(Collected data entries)
[Start of section]

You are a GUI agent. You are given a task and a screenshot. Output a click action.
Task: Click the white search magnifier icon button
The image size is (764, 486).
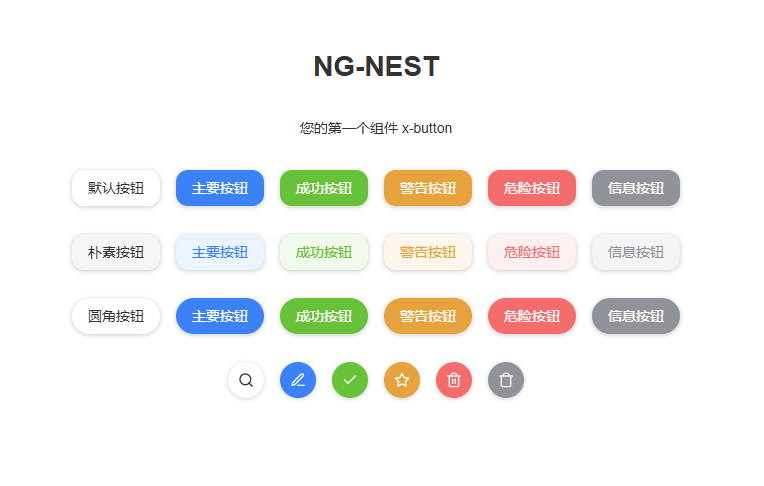click(x=246, y=380)
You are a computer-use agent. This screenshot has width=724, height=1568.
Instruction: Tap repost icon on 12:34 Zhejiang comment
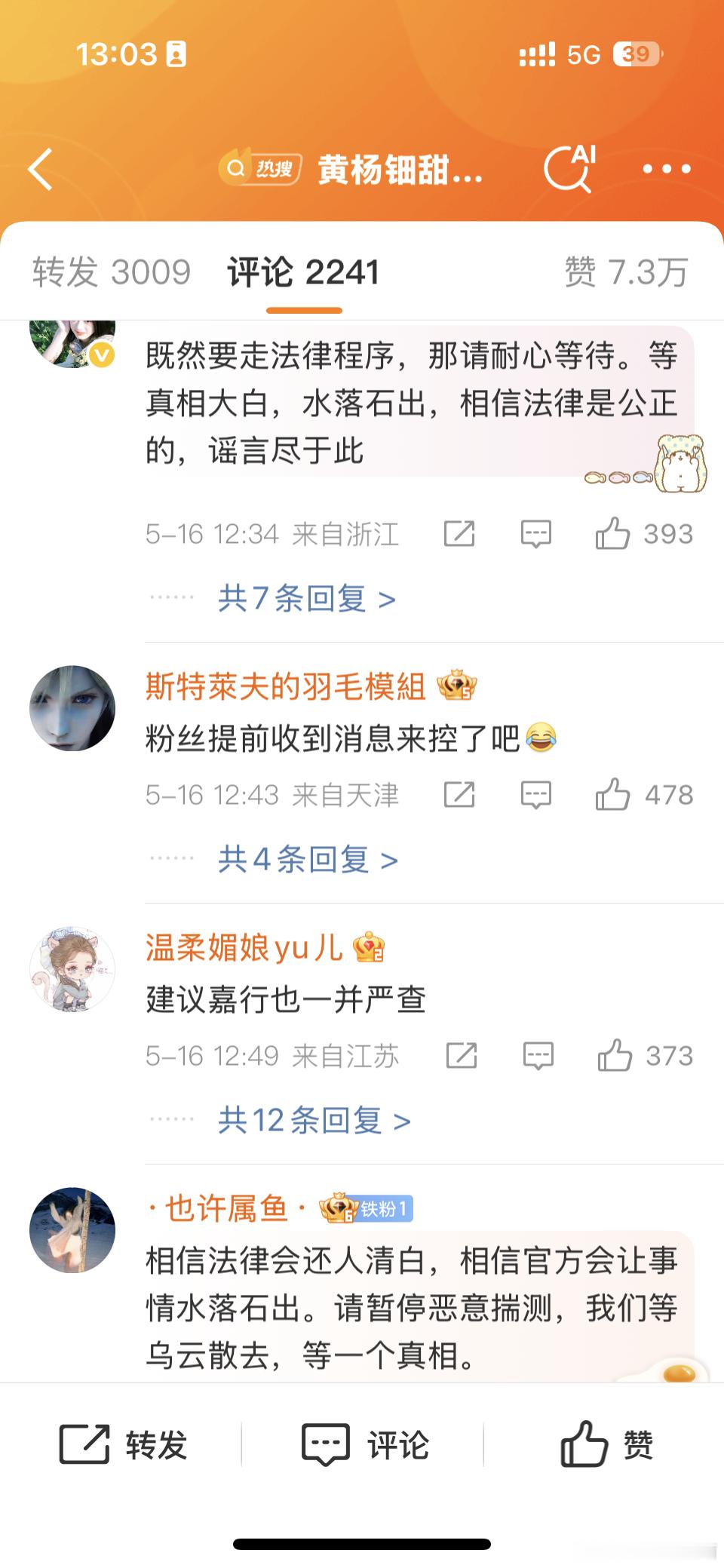click(459, 534)
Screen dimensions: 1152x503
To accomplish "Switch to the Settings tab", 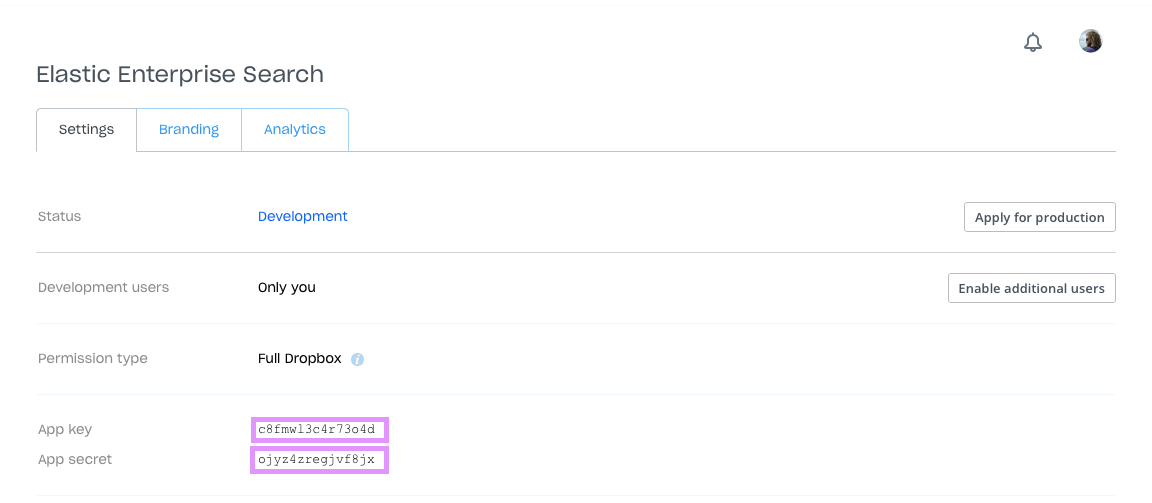I will pyautogui.click(x=86, y=130).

[End of section]

_The task:_
Show every line from the entries above in which "screenshot" appears.

_Exercise solution:_
You are a GUI agent. You are given a task and a screenshot. Output a click action.
You are a computer-use agent. This screenshot has width=724, height=1568.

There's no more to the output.